Otra vez, volvió Wang Lung a la ciudad y compró manteca de cerdo y azúcar blanco. La mujer trabajó la manteca hasta dejarla suave y blanca, y cogiendo harina de arroz de su propia cosecha, que habían molido en su molino, al que podían uncir el buey cuando era preciso, y el azúcar blanco, y la manteca, mezcló y amasó riquísimos pasteles de Año Nuevo, llamados pasteles de luna, igual que los que se comían en la Casa de Hwang. Cuando Wang Lung vio los pasteles sobre la mesa, en línea, dispuestos para ser horneados, sintió que el corazón le estallaba de orgullo.
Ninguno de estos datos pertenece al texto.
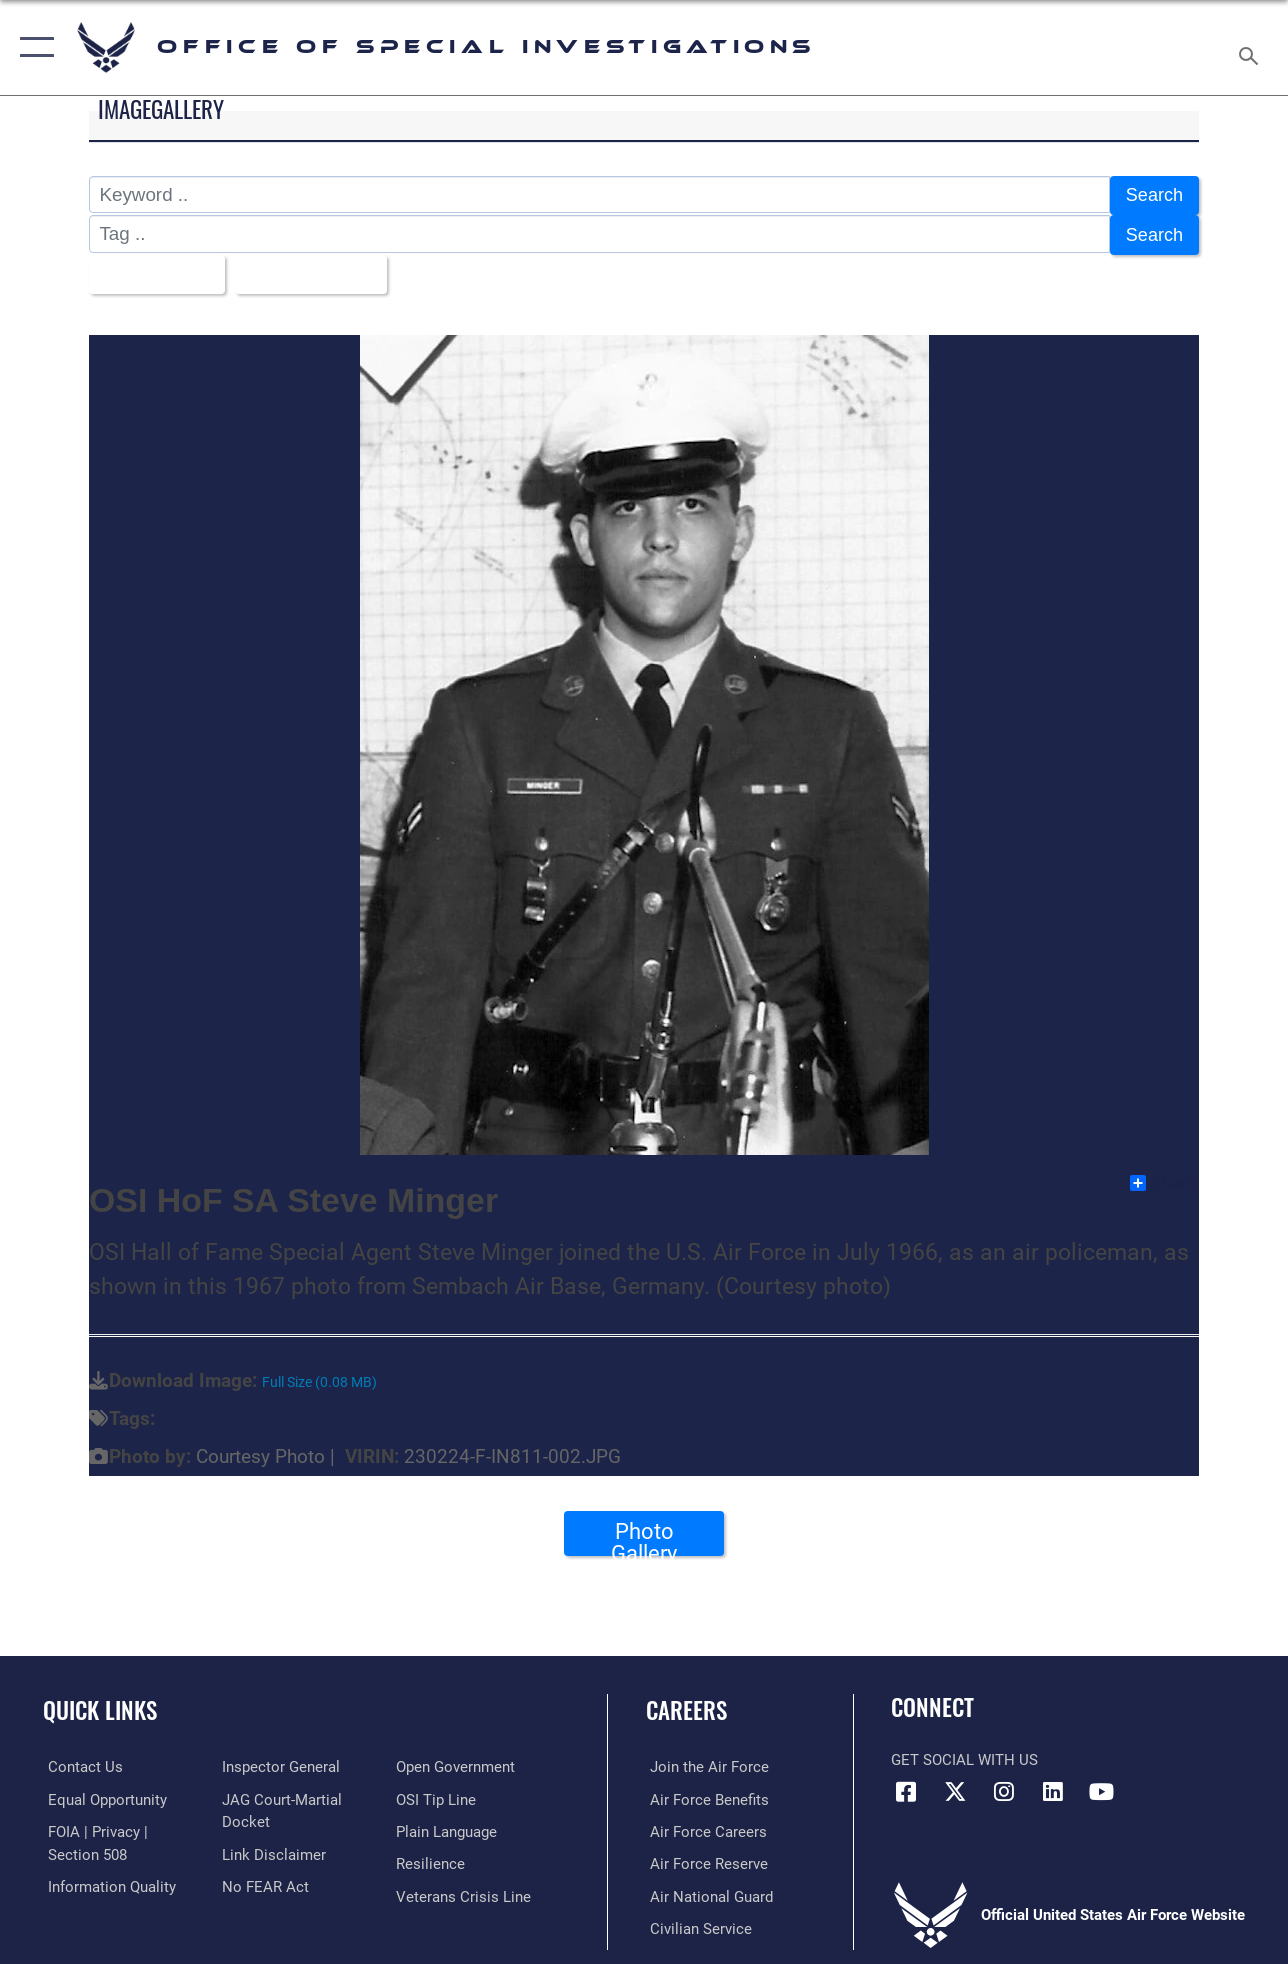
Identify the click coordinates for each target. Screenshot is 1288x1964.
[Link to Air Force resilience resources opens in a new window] (432, 1858)
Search (1153, 194)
En todo el pueblo no había otra mujer que pudiese hacer lo que la suya había hecho: aquellos pasteles semejantes a los que se comen en las fiestas de los ricos. Algunos dulces los había decorado con tiras de pequeñas acerolas rojas y con discos de ciruelas verdes, secas, formando flores y dibujos.

– Es una lástima comer estos pasteles -dijo Wang Lung. El viejo husmeaba en torno a la mesa, contento como un chiquillo con los brillantes colores.

– Llama a mi hermano, tu tío -dijo-, y a sus hijos. ¡Que vean esto!

Pero Wang Lung se había vuelto prudente con la prosperidad. Sabía que no podía invitar a gente hambrienta nada más que a ver pasteles. Y se apresuró a decir:

– Trae mala suerte mirar dulces antes de Año Nuevo.

La mujer, con las manos polvorientas de la delicada y rica harina, y pegajosas de manteca, exclamó:

– Estos pasteles no son para comerlos nosotros, excepto uno o dos de los sencillos, para que los prueben los invitados. Nosotros no somos bastante ricos para comer azúcar blanco y manteca. Los estoy preparando para la Venerable Señora de la casa grande. Iré con el niño en el segundo día del Año Nuevo y llevaré los pasteles como regalo.

Entonces los dulces adquirieron más importancia que nunca, y Wang Lung se sintió satisfecho de que a aquel salón donde él había entrado con tanta timidez y tan pobremente, fuera su esposa ahora como una visita, llevando a su hijo vestido de rojo, y unos pasteles como aquéllos, hechos de la mejor harina, azúcar y manteca.

Al lado de esto, todo lo demás del Año Nuevo cayó en la insignificancia. El abrigo negro, de tela de algodón, que O-lan le había hecho, sólo sirvió para que Wang Lung se dijese:

Me lo pondré cuando los acompañe hasta la puerta de la casa grande.